As an aside, Pozen noted that the third-party research people have "clearly won Chairman Donaldson’s heart." He said he was "quite sympathetic" to their concern that putting a dollar value on their research, but not on proprietary research, will put them at a competitive disadvantage.
Pozen clearly opposed the notion of requiring advisers to unbundle the cost of research. But "what would be worse," is if advisers were required to unbundle and didn’t get valuations from brokers, he said. While he noted that advisers "may agree or disagree" with a broker’s valuation, "at least it gives us a framework to say that."
Valuation "is going to turn out to be really the stickiest issue in the widget," he said. "We can spend a lot of time debating on what percentage of the brokerage commission should be allocated to which function." Pozen said that he has personally come to view capital commitment, which "arguably isn’t a soft dollar service," as perhaps the most important part of the brokerage commission. "I’d be willing to pay 6 cents a share for somebody who steps up and buys the last 200,000 of my remaining shares" of a thinly-traded stock that is being unloaded very quickly, he said. And unbundled commission disclosure would mean that advisers would have to specify that "22.4 percent went to research, 16 percent went to capital commitments for brokerage," he said. "We can all make up the numbers, I just don’t think that they have great degree of certainty."

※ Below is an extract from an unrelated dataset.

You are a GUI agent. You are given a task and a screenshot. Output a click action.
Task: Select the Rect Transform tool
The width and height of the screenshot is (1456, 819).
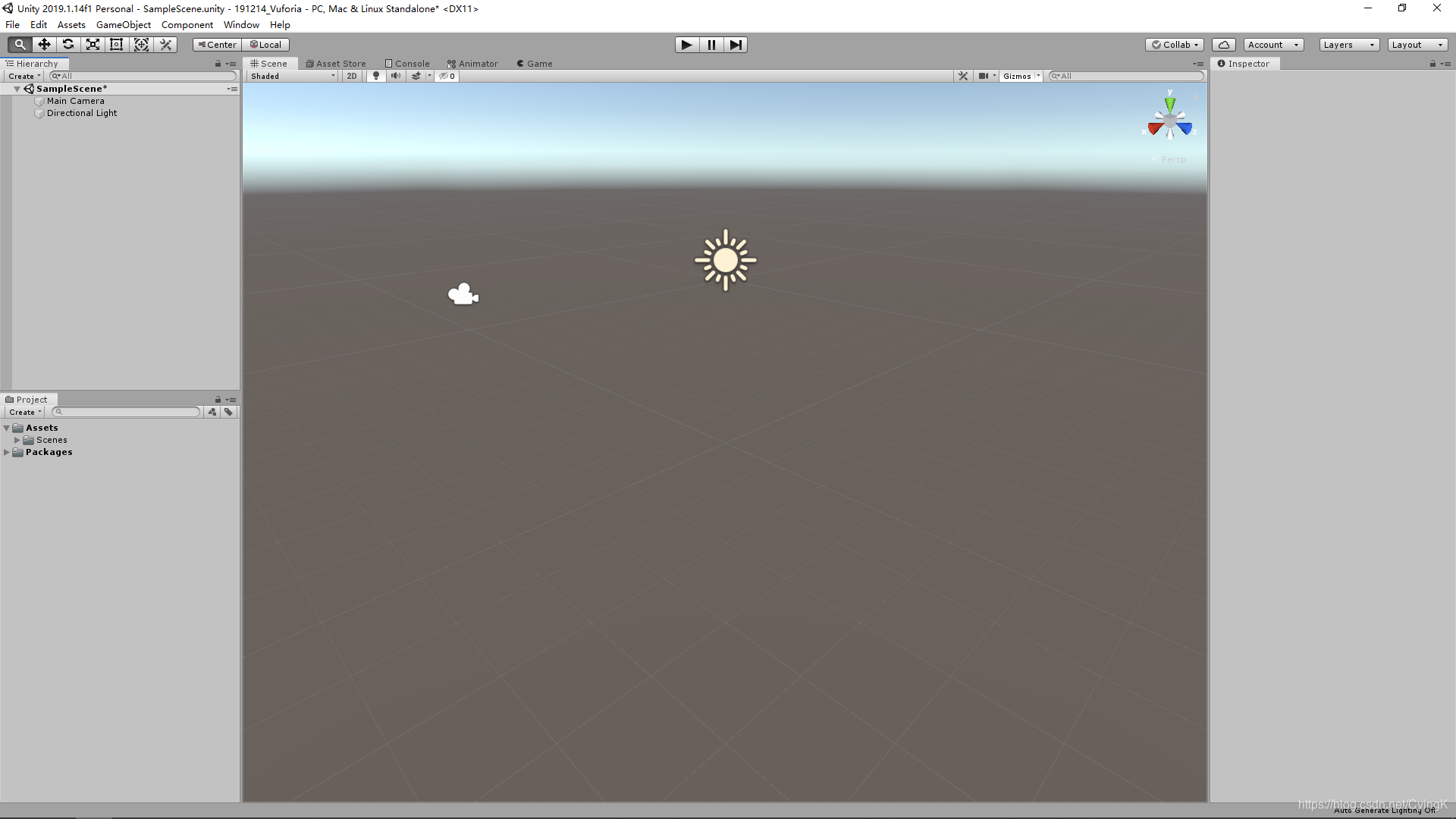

Because valuation "is a very, very tricky area," Pozen said that he is advocating the use of average commissions per share. "That we actually know," he said, "If we get average commissions per share, we know what electronic trades cost. I think everybody can then make a pretty good ballpark notion without trying to make believe like we know the exact value of things." If people are paying 5 or 6 cents versus 4 cents a share, "that would tell them something about what sort of other services they are getting, other than execution." Managers wouldn’t have to segregate it or unbundle it, but "you would have a pretty good idea that they were either bargaining hard for you or they’re not taking as many ancillary services."
To work, he said, managers would have to state what percentage of their trades were done on a principal basis and what percent were done on an agency basis "because otherwise people would figure out some way to stuff everything into the principal basket." He also said that international commissions would have to be broken out, since in most countries commissions are calculated using basis points, not cents per share. "To talk about them in the same breath is quite confusing."